Exercise directions: Repeat all of the records word for word, but skip any picture.

Material for the task:
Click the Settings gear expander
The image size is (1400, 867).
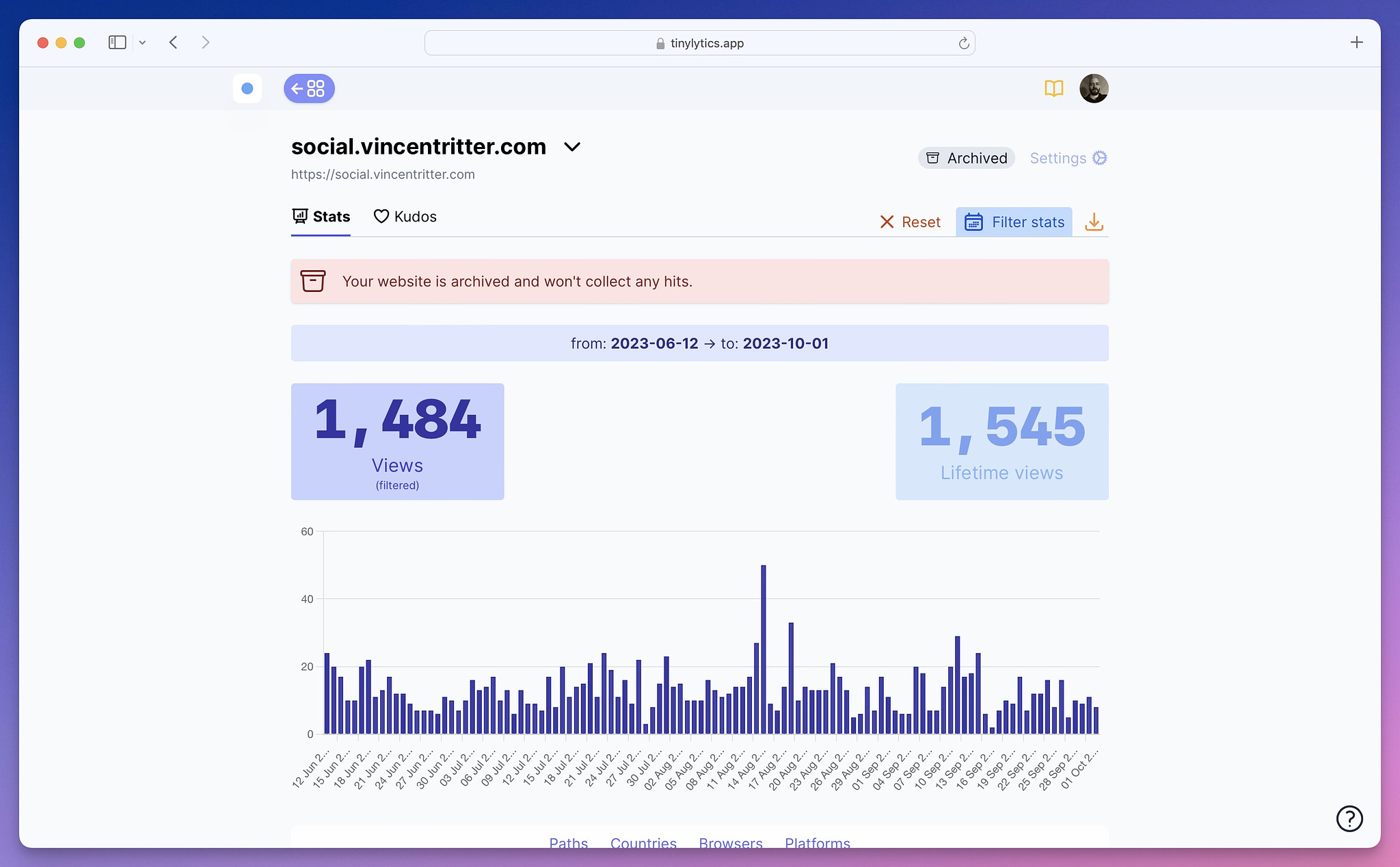point(1100,158)
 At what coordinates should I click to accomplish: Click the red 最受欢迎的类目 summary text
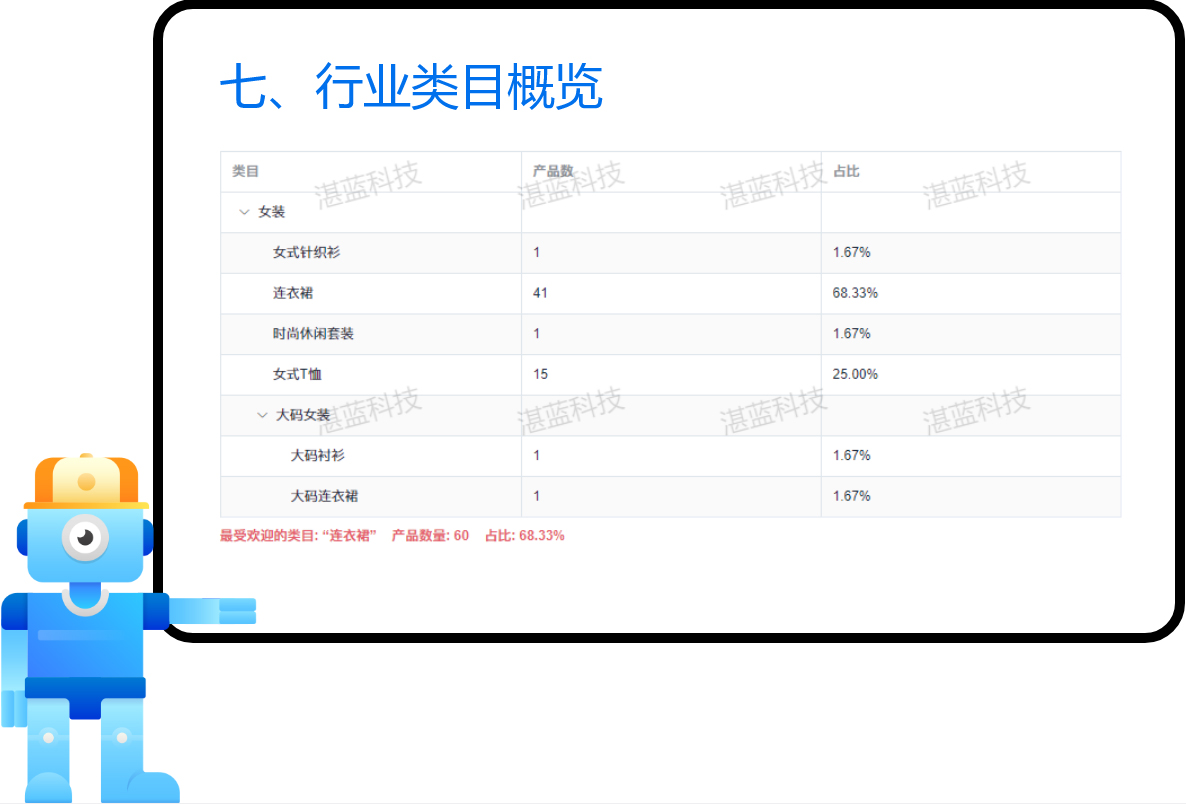pyautogui.click(x=392, y=536)
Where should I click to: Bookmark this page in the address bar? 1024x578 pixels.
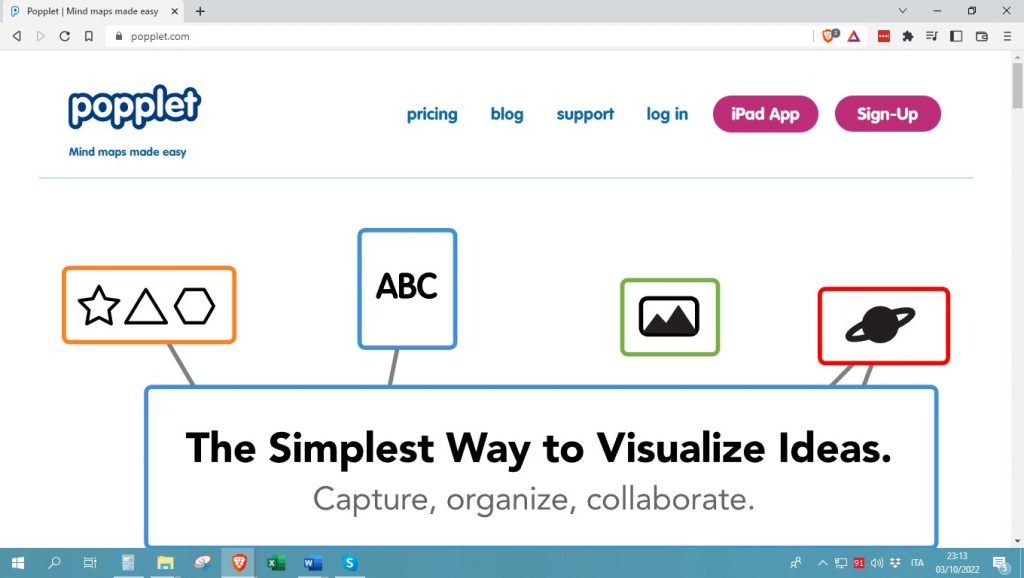point(89,36)
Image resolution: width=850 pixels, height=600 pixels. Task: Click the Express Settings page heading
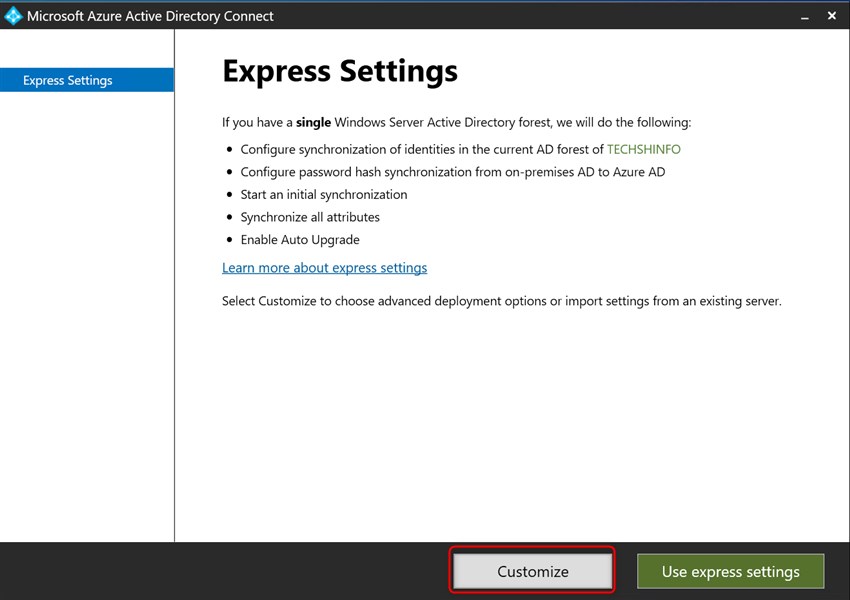[340, 70]
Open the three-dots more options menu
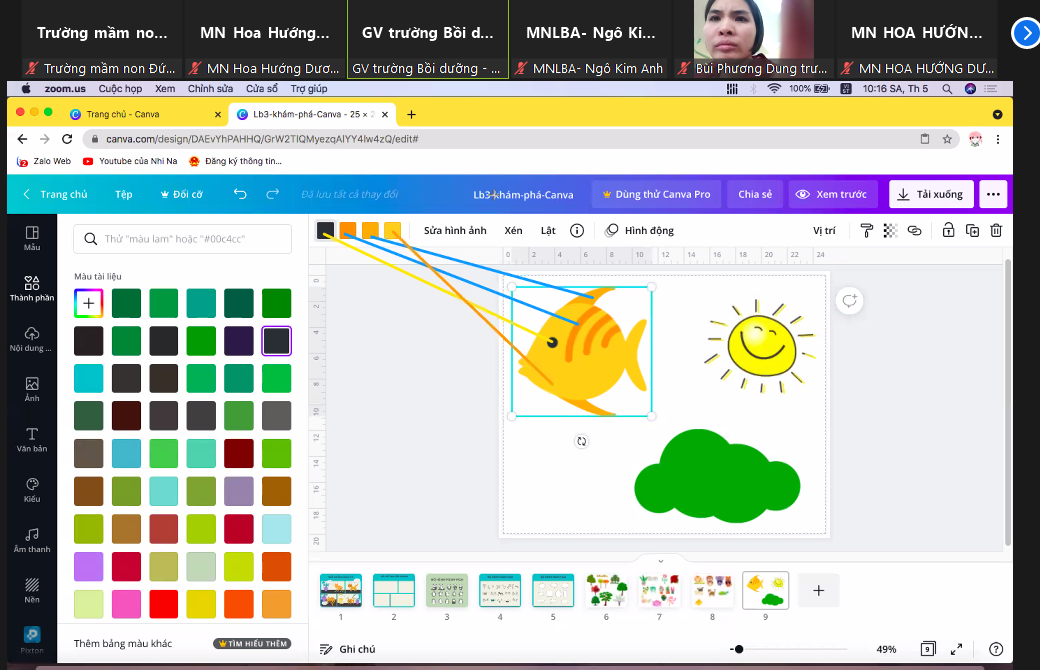This screenshot has width=1040, height=670. pyautogui.click(x=992, y=194)
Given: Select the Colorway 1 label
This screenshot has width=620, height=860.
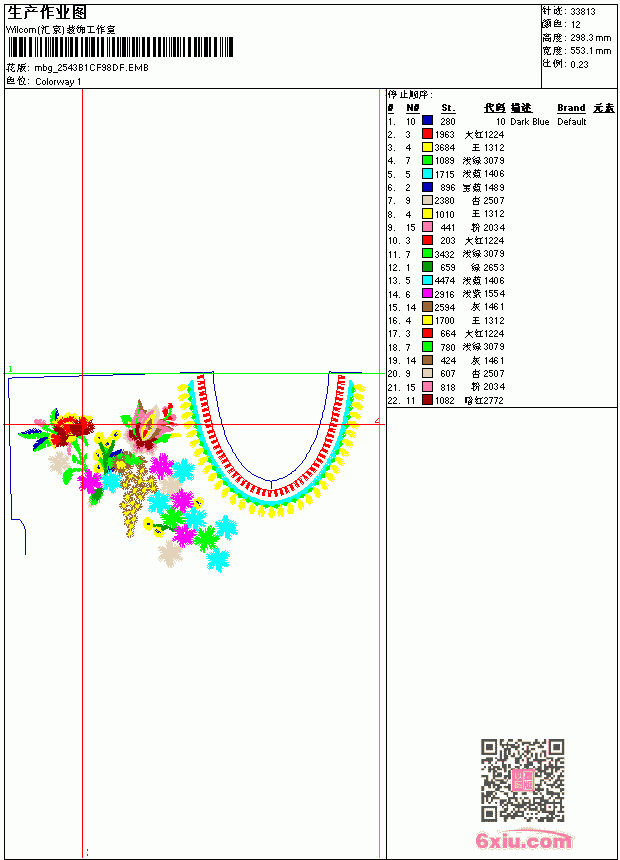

Response box:
Click the Settings gear expander
The image size is (1400, 867).
point(1100,158)
 At what coordinates should I click to accomplish: Click the red 最受欢迎的类目 summary text
pyautogui.click(x=392, y=536)
Where should I click to: Bookmark this page in the address bar? 1024x578 pixels.
point(89,36)
Image resolution: width=850 pixels, height=600 pixels. Task: Click the Express Settings page heading
[340, 70]
Open the three-dots more options menu
This screenshot has width=1040, height=670. pyautogui.click(x=992, y=194)
Given: Select the Colorway 1 label
This screenshot has width=620, height=860.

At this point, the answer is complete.